Although icicles in the winter are a beautiful sight to see, they can be an indication that something may be wrong with the insulation in your home. You will notice that some homes have icicles around the rooflines and some don't, and that is with good reason.
When you see icicles form on your gutters and eaves, it is an indication that ice dams are building up on your roof. These ice dams can cause damage to the interior and exterior of your home, and should be addressed sooner than later. Furthermore, if an ice dam breaks free, it can pull shingles and gutters off with it, damaging anything that it falls onto. When roof sheathing gets wet, it can form mildew and rot, and cause further damage to your roof.
Ice damming occurs once snow accumulates on your roof, and the cycle of snow melting and refreezing begins, creating a buildup of ice. In a perfect world, snow falls, it melts, enters your gutters and flows away from your roofline. Or the snow evaporates or melts from the heat of the sun during daylight, assuming the outdoor temperature remains above freezing. With ice damming, the dam creates a blockage and causes water and ice to remain at the edges of your roof.
There are two determining factors that contribute to ice damming; the outside temperature and the inside temperature of your attic. The warmer your attic is, the easier it will be for the snow to melt on the surface of your roof, whereby increasing the chances of re-freezing when the outdoor temperatures fall below 32 degrees. This growing heap of ice blocks the path of melted snow and causes an increased buildup of ice, creating an ice dam.
When ice damming occurs, water can pool up and leak through your roof shingles and into your home. Worse yet, this thick band of ice can dislodge roof shingles or pull gutters away from the roofline. On a roof with a low slope, even a small ice dam can cause water damage inside your home.

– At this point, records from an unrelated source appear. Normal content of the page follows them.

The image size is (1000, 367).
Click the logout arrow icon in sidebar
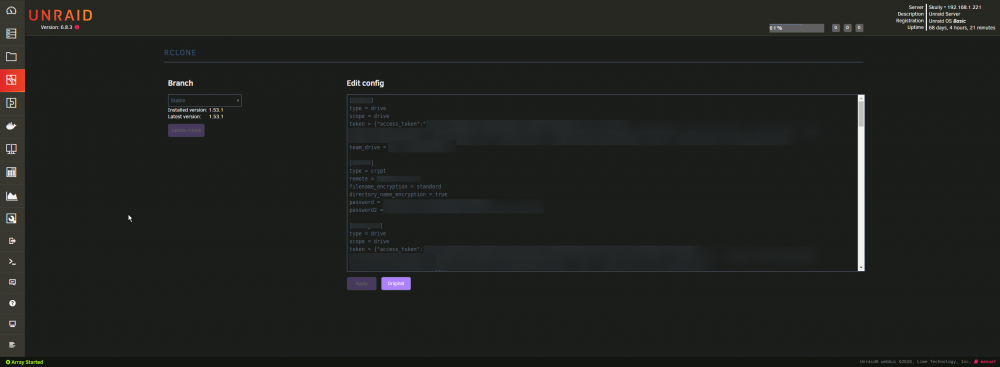pyautogui.click(x=11, y=241)
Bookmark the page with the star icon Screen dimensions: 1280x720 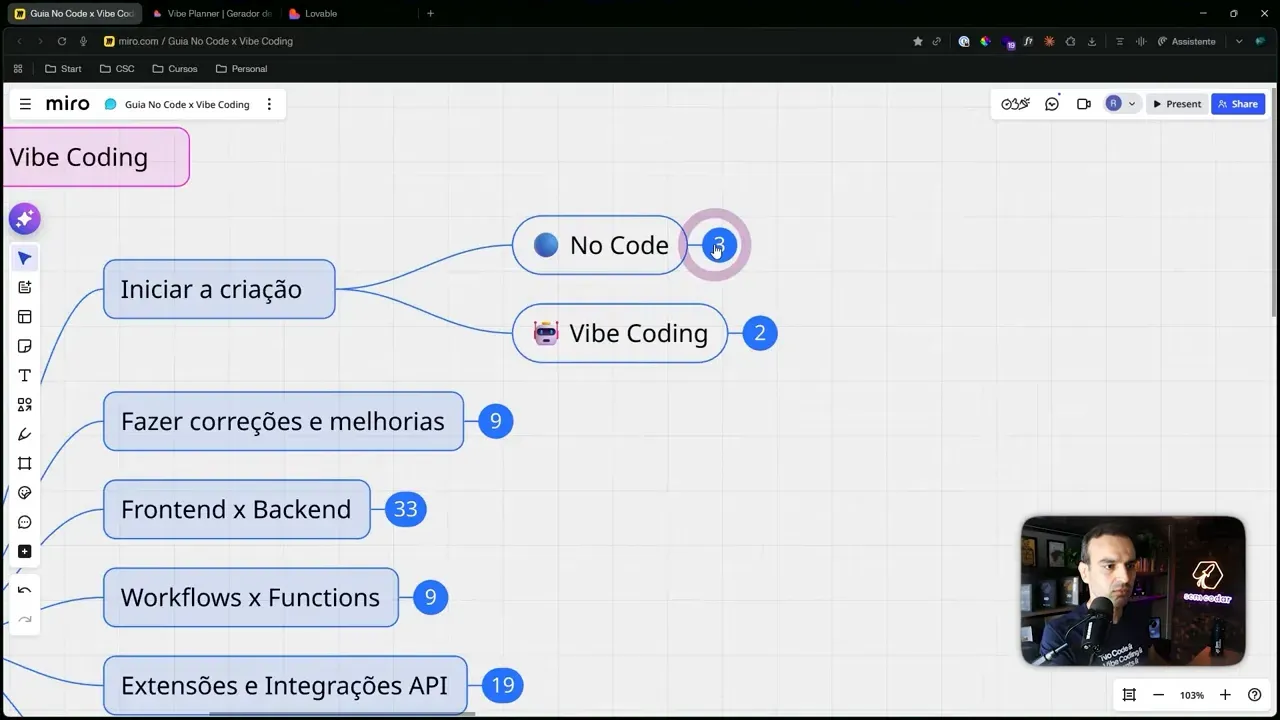[917, 41]
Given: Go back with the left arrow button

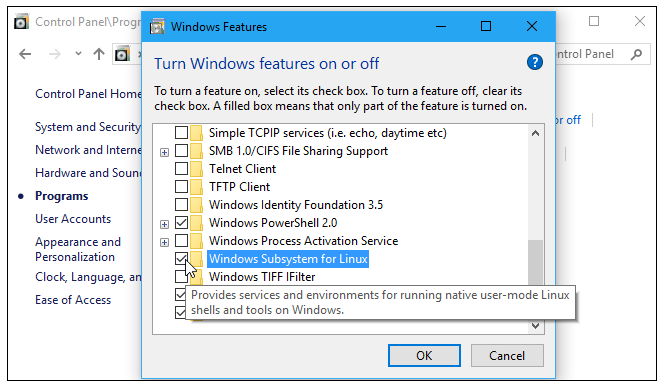Looking at the screenshot, I should (x=25, y=54).
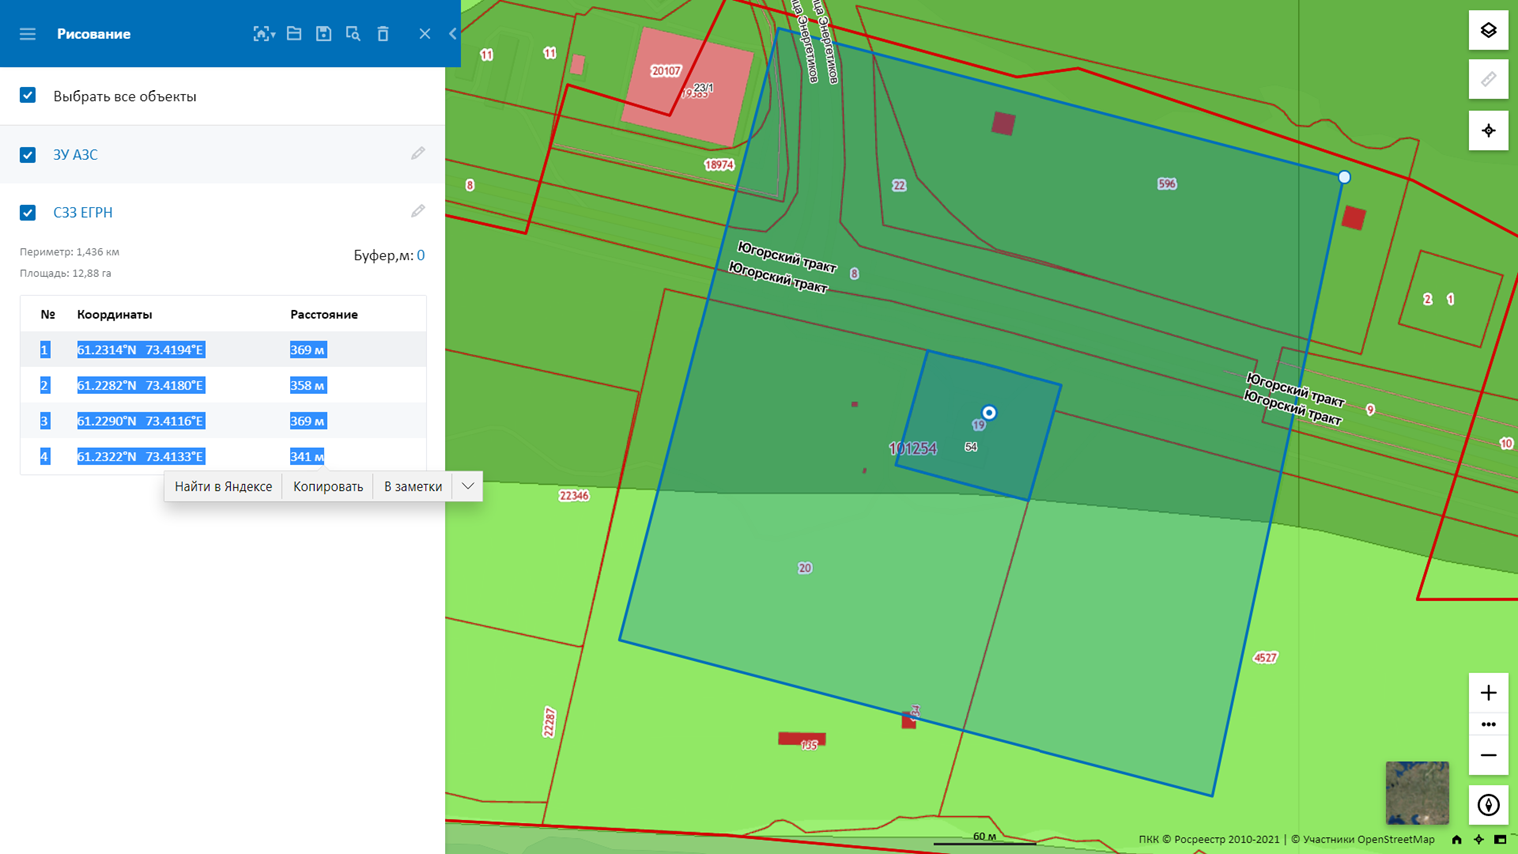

To help prevent ice damming, although considerably physical and potentially dangerous, is to remove the snow from the roofline when there is considerable accumulation. On very low-sloped or flat roofs, especially in the snowbelt, some homeowners actually remove all the snow from their roofs. On a roof with a greater pitch, snow can be removed about 3 or 4 feet from the roof line. This will eliminate or at least slow down the build-up of ice and allow for the snow to melt and discharge through the gutter system more effectively.

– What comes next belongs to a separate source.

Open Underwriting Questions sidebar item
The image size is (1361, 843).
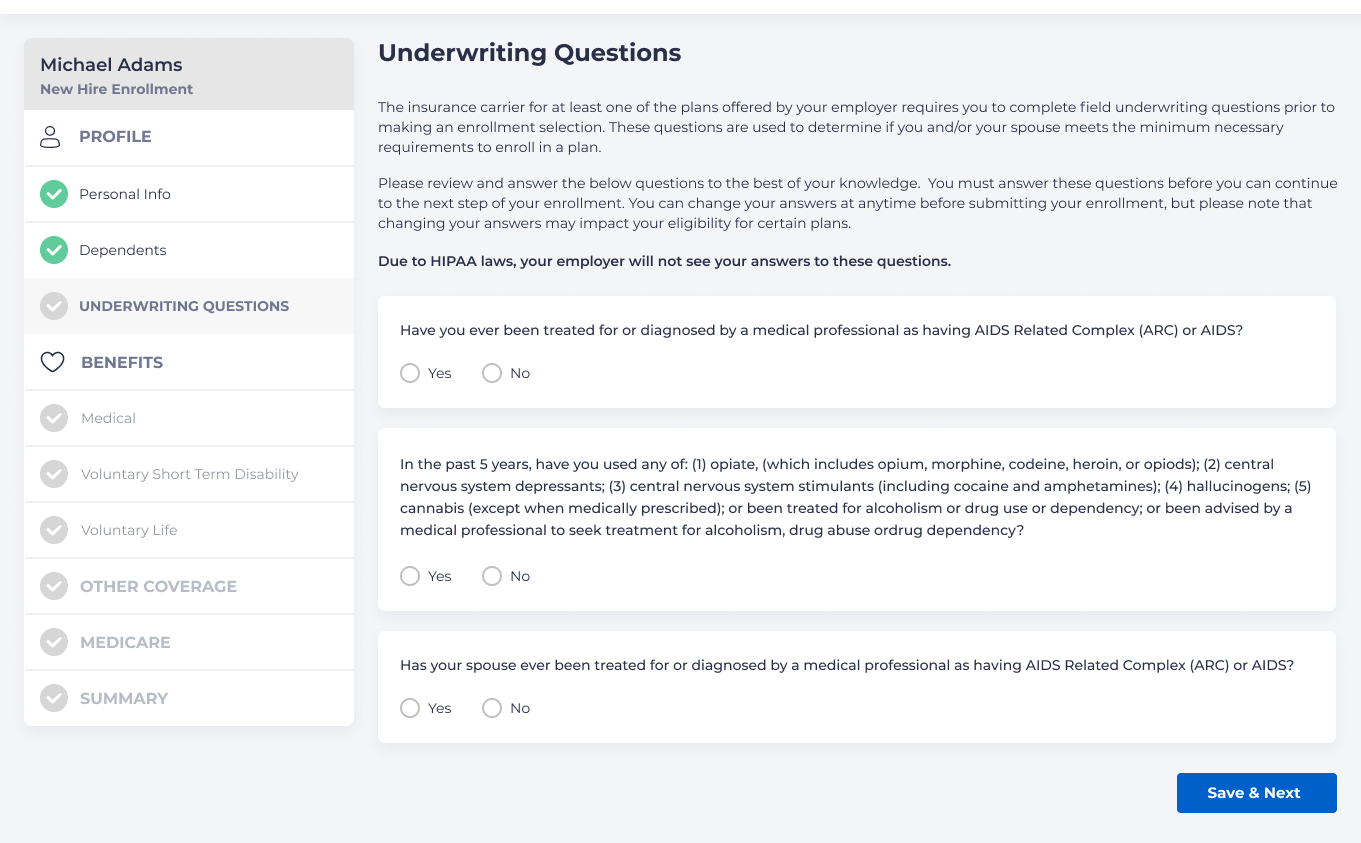(184, 306)
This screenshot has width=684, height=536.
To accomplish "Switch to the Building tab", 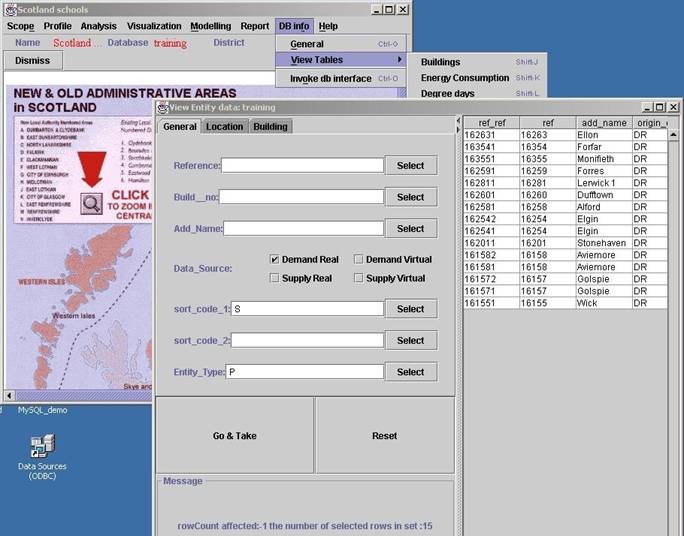I will (x=270, y=126).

The best way to prevent ice damming is to keep your attic cool in the winter. Although this may seem counter-productive, it is important to keep the heat within the occupied portion of your home and away from your attic. This can be achieved by properly insulating the space between the ceiling of your home and your attic.
Installing additional insulation on the floor of your attic is not a difficult task. Whether laying additional batts across your existing insulation or blowing more insulation between the joists, providing an insulating barrier will assist in keeping the heat inside your home and out of your attic. When applying additional insulation, be careful of exposed recessed light fixtures or vent fans that are installed through the attic floor. Some of these fixtures are not designed to be covered with insulation.

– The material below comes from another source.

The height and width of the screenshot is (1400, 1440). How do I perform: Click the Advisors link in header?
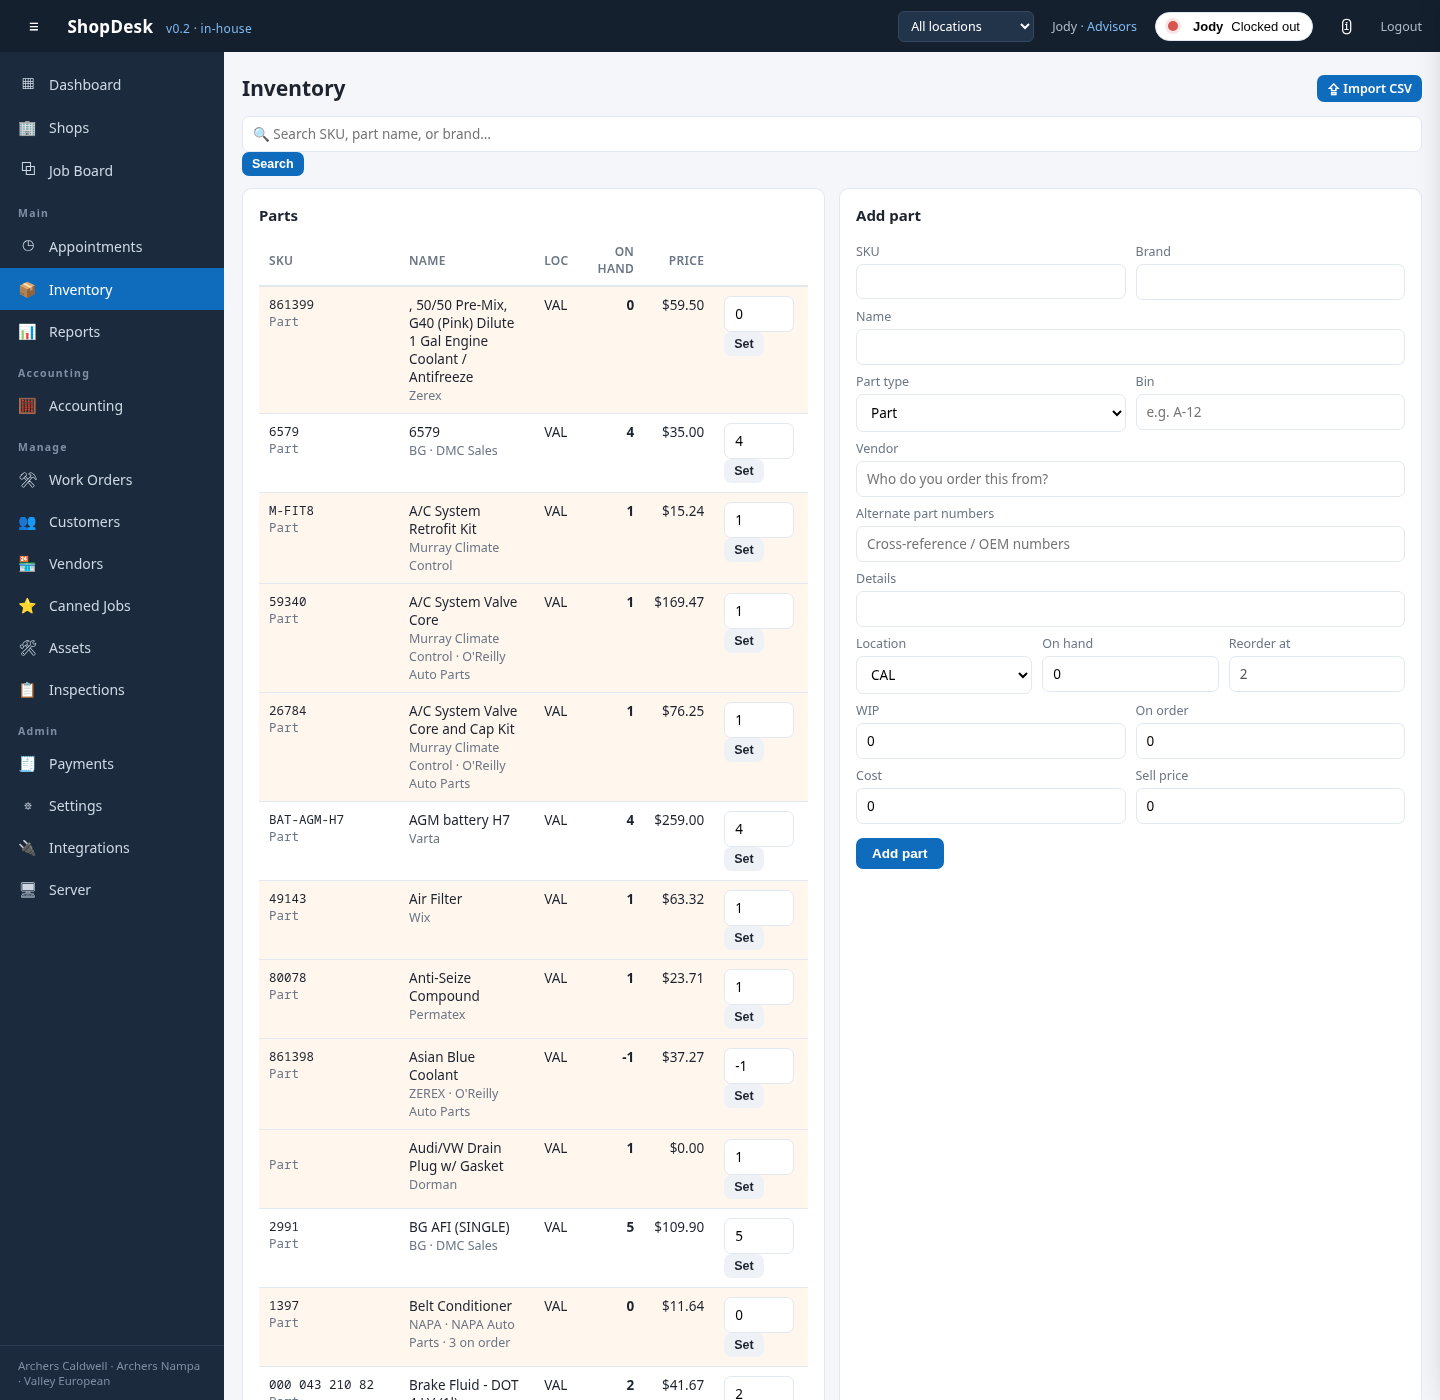click(x=1112, y=27)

In cases where you have already reached the maximum R-value (the rating used to measure the insulation value of the material), additional insulation will not help prevent heat from entering your attic. At that point, you may want to consider applying weather stripping around attic access areas or stairways, or replacing the attic stairs with a new insulated model.
Even with proper insulation, there is still heat that can seep into the attic. That is where proper ventilation of your attic comes into play. Without proper ventilation, heat will build up in your attic, even if you have taken every precaution against it.
The equation for properly venting your attic is to provide 1 square foot of ventilation for every 150 square feet of attic space. Newly built homes have to meet code requirements that require proper ventilation, however older homes did not have to meet these mandates.
If your home has a small louvered window at either end of the attic, known as a gable vent, you may want to consult with a professional contractor to assess if the ventilation is adequate for the space. If not, you may want to consider replacing them with larger louvers, or identify other effective options. A properly ventilated attic not only reduces the likelihood that ice damming will occur, but also removes water vapor, which can condense in the attic and cause dry rot on wood and rust on metal building materials.
If your roof extends beyond the exterior walls of your home, you may want to consider adding vents in the soffits. To provide a complete ventilation system for your attic, you can add a ridge vent at the peak of your roof to allow the cold air entering your attic at the soffit to rise up through the space to the vent, providing cooling and removing moisture. Installing a ridge vent at the peak of your roof is typically done when replacing your roof, as that is when it is most cost effective and less intrusive.
If you have seen icicles around your roofline or if you have interior damage to your walls or ceilings as a result of an aged or faulty roof, and you are considering installing a new roof, it is important that you choose a contractor that can correct these issues. Not only does a faulty roof installation waste time and money, it can also create situations that didn't exist before the work was done.
A quality roof installation should include proper flashing, an ice and water barrier installed on all edges and valleys of the roof, a rolled asphalt underlayment and quality roof shingles, installed pursuant to the manufacturer's recommendations. When hiring a roofing contractor, you should also ask for references from other customers that may have experienced ice damming. This will ensure that the company has experience in resolving this type of issue, and is capable of providing a permanent solution.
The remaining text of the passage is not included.